Natural gas is used to power industry, generate electricity and heat homes in winter, and concerns are growing over a possible recession if Europe does not save enough gas and rationing is needed to get through the cold months. Energy prices have been skyrocketing for months – soared again after Gazprom’s announcement – fueling inflation that squeezes people’s purchasing power.
The new reduction should come as no surprise, said Simone Tagliapietra, an energy expert at the Bruegel think tank in Brussels.
“Russia is playing a strategic game here. Already weak fluctuating flows are better than a complete shutdown, as it manipulates the market and optimizes the geopolitical impact,” he said.
Russia has cut off or reduced natural gas to a dozen countries in the European Union. The aim is to use less gas now to build storage for the winter, with the EU offering member states to voluntarily reduce consumption by 15% over the next few months. It is also seeking the power to impose mandatory cuts in the 27-nation bloc if there is a risk of severe gas shortages or very high demand.

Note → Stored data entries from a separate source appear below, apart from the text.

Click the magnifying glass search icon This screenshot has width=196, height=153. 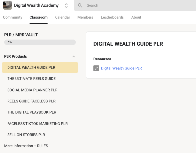pos(80,6)
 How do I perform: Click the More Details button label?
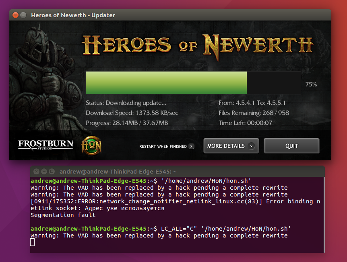pos(226,146)
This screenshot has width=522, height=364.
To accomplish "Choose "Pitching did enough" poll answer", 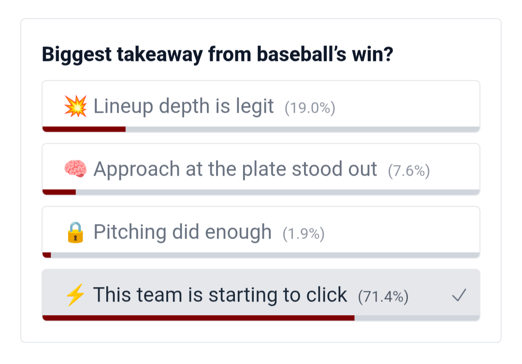I will 182,232.
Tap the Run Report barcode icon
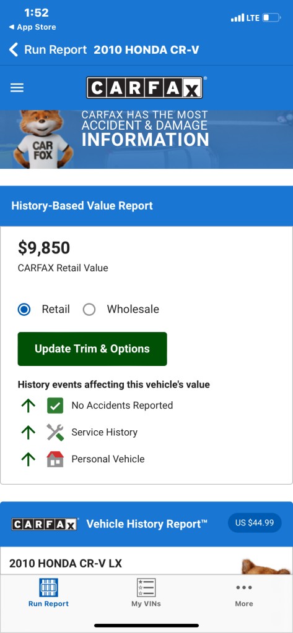Viewport: 293px width, 633px height. pyautogui.click(x=48, y=587)
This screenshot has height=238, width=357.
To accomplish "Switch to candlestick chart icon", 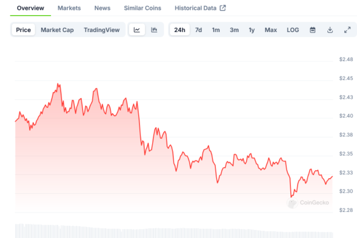I will pyautogui.click(x=154, y=30).
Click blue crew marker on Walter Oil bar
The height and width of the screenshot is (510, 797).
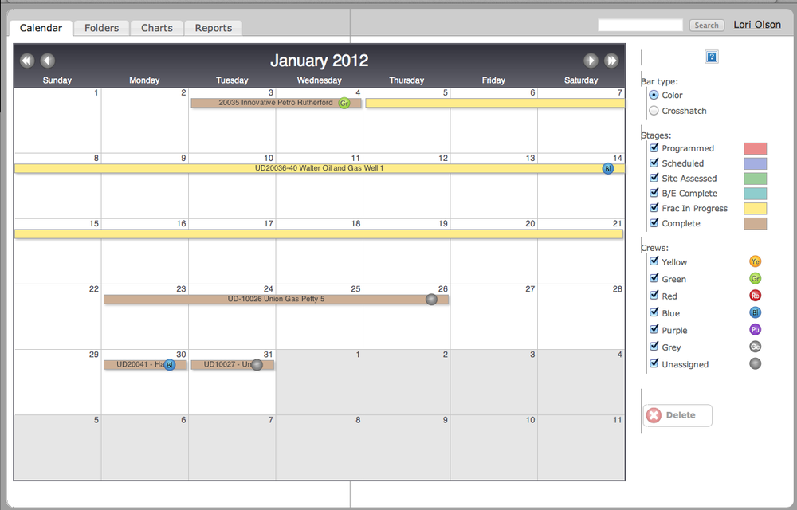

But Spain and Portugal said they would reject the mandatory cuts, pointing to the lack of energy connections with the rest of Europe and the use of Russian gas well below countries such as Germany and Italy. . Diplomats were scrambling to find a solution guaranteeing EU unity ahead of an emergency meeting on Tuesday.
The new Gazprom cut “should increase the pressure on EU energy ministers to reach a reasonable deal”, Tagliapietra said. “Action on this can no longer be delayed.”
Russia recently accounted for about a third of Germany’s gas supplies. The government said last week that the drop in gas flows confirmed that Germany could not rely on Russian deliveries, announcing that it would increase its gas storage needs and take further steps to conserve supplies.
Gazprom raised questions earlier on Monday over the return of a second turbine that has been at the center of tensions at Nord Stream 1, saying it was unhappy with the documents it received.
Gazprom first reduced gas flow through the pipeline by 60% in mid-June, alleging technical problems with the part its partner Siemens Energy sent to Canada for overhaul and which could not be returned to reason for the penalties.
Canada then authorized delivery of the turbine from a compressor station at the Russian end of the pipeline to Germany, where the German government announced it last week.
The Russian energy company said issues around EU and UK sanctions ‘remain unresolved for Gazprom’, although it is important to deliver the turbine ‘and carry out urgent major repairs of other turbine engines’ for the same station. compression. The company later tweeted that it was “closing another gas turbine engine produced by Siemens” Energy.
Germany claims that all parties have been informed that the original part is not subject to EU sanctions. Siemens Energy said turbine maintenance is a routine measure and that over the past 10 years there have been “no significant complications”, dpa reported.
The company said transport of the turbine had been prepared and could begin immediately and that it had told Gazprom it had all the necessary documents early last week.
“What is missing, however, are the customs documents required for importing into Russia,” Siemens Energy said in a statement, adding that such information could only be provided by the customer.